* Your assignment:
Find every line in the records below that holds the word "menu", and copy it out.

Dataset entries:

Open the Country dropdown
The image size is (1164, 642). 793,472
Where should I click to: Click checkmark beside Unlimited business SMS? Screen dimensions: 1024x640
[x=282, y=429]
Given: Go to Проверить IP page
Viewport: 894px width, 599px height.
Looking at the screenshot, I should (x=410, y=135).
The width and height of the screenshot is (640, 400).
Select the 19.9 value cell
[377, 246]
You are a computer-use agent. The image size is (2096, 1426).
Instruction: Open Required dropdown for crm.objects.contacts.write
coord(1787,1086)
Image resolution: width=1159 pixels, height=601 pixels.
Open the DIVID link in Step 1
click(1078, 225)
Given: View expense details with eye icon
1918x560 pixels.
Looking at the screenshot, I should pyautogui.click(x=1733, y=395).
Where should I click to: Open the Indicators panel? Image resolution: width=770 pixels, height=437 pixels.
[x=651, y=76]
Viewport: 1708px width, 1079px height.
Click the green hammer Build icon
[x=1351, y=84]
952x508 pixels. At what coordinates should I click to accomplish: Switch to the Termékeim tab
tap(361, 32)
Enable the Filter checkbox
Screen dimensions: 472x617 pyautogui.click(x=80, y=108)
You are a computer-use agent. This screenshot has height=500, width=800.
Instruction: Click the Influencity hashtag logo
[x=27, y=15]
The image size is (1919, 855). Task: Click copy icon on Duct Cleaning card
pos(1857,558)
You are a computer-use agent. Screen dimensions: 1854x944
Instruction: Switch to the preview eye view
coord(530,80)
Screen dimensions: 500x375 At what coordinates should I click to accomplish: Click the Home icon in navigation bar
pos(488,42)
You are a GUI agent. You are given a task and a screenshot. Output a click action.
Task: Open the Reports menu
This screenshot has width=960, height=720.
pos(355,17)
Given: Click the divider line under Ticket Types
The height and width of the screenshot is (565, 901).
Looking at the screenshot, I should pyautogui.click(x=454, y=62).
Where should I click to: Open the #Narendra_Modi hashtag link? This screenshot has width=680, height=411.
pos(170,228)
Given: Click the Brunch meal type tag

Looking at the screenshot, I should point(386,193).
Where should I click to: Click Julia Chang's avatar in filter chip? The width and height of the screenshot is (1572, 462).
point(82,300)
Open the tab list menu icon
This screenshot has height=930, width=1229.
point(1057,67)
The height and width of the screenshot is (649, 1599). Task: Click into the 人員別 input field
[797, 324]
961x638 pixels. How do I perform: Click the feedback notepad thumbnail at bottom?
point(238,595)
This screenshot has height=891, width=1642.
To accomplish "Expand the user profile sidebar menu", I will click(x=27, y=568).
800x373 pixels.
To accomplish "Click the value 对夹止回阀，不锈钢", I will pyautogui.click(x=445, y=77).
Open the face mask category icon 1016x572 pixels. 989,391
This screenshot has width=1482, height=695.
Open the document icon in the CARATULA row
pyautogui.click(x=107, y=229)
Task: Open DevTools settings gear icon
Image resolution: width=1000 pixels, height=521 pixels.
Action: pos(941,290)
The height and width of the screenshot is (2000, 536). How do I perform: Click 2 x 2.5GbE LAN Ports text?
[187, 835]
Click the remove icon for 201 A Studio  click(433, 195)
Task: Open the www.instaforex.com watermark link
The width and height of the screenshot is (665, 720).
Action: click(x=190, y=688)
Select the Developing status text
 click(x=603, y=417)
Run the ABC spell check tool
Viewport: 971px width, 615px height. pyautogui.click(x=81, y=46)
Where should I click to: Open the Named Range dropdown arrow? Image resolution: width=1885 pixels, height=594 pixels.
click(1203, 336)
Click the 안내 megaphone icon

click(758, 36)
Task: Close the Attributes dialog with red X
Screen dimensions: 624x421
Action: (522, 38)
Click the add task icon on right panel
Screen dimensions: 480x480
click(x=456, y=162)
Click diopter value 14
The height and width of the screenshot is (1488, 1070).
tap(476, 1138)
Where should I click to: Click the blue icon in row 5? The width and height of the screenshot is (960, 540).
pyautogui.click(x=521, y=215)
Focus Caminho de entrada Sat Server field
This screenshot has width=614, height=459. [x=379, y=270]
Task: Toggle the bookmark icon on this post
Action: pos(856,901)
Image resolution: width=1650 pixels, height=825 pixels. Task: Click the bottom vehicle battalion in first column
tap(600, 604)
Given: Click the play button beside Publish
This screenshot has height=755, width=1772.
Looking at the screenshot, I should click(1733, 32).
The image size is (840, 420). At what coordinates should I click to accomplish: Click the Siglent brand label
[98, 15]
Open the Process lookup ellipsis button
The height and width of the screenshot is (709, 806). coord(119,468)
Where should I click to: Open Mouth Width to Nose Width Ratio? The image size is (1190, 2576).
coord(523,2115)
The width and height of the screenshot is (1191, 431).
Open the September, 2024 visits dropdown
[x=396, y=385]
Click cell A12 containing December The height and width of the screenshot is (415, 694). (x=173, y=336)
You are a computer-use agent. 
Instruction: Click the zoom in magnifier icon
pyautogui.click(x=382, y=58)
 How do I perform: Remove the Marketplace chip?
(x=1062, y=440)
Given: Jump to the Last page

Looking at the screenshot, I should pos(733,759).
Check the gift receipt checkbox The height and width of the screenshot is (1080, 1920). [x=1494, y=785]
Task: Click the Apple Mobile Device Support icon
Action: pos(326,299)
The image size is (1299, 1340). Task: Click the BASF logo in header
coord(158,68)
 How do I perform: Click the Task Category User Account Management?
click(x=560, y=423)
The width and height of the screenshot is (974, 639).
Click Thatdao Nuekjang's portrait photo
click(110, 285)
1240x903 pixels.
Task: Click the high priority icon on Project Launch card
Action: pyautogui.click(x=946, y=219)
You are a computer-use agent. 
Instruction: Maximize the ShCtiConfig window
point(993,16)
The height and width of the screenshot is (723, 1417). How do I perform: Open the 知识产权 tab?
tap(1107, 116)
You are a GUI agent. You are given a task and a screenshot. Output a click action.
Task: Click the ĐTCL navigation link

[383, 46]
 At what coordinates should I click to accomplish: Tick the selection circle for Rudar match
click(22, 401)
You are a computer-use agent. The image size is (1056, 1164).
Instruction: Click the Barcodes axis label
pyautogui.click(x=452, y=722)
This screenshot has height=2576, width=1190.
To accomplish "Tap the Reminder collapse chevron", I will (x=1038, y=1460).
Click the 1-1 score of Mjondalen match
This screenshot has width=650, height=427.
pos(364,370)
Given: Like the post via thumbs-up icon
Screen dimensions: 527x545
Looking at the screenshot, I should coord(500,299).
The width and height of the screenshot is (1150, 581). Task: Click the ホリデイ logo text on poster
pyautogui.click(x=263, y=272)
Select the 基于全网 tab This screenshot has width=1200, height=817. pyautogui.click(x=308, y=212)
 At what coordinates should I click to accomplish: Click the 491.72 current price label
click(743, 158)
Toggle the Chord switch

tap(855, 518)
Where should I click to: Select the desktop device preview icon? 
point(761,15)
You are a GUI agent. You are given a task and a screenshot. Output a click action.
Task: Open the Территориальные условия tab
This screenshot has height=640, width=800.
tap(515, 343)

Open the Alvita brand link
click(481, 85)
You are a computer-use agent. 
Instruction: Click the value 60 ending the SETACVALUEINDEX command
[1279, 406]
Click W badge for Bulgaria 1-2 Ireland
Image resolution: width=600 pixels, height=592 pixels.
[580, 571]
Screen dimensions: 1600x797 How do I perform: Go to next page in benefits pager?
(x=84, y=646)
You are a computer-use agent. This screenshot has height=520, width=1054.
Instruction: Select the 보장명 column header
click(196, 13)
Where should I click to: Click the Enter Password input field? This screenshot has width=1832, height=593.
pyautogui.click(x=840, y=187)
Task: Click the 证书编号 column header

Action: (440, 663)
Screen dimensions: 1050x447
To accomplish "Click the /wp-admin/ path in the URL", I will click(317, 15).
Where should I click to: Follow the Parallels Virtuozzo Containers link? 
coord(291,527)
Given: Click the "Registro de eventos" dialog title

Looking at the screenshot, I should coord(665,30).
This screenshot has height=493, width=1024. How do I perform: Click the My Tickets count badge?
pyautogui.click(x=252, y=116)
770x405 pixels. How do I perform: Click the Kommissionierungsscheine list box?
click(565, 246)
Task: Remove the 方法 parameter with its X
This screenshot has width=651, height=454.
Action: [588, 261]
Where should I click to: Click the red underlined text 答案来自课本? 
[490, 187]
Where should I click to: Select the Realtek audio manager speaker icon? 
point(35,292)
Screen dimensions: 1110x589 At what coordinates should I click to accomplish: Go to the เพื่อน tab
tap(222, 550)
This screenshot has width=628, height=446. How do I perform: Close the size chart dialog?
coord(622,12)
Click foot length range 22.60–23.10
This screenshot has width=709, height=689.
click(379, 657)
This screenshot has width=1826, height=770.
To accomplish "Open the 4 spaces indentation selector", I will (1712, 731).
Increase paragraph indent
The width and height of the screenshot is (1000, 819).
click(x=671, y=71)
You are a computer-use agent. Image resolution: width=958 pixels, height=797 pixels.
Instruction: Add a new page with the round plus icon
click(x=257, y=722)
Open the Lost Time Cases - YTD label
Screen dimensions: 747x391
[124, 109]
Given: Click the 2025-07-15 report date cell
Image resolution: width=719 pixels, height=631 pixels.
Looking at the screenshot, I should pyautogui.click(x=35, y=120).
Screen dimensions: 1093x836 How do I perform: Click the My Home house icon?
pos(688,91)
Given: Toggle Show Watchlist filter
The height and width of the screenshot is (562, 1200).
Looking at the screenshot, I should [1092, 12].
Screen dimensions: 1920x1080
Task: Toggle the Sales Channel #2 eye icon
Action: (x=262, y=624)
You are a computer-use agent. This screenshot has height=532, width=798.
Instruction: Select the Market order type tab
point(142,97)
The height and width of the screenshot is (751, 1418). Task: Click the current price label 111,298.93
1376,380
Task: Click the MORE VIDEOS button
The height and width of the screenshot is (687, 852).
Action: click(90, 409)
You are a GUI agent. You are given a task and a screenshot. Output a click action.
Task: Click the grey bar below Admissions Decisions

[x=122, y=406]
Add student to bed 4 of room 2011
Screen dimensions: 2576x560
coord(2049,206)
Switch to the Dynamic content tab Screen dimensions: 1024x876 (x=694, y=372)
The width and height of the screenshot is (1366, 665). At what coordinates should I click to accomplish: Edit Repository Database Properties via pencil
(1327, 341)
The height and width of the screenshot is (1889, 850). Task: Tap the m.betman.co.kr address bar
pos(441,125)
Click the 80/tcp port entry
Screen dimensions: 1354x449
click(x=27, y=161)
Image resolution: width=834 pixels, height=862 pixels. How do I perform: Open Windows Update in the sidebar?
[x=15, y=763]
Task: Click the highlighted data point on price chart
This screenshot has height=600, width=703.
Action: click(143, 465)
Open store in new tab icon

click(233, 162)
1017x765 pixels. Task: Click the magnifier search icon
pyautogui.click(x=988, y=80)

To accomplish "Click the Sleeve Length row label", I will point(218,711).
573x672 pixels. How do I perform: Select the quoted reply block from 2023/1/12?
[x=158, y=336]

* Result:
Task: Open the Reports menu
Open the tab list menu icon
To accomplish "Expand the user profile sidebar menu", I will click(x=27, y=568).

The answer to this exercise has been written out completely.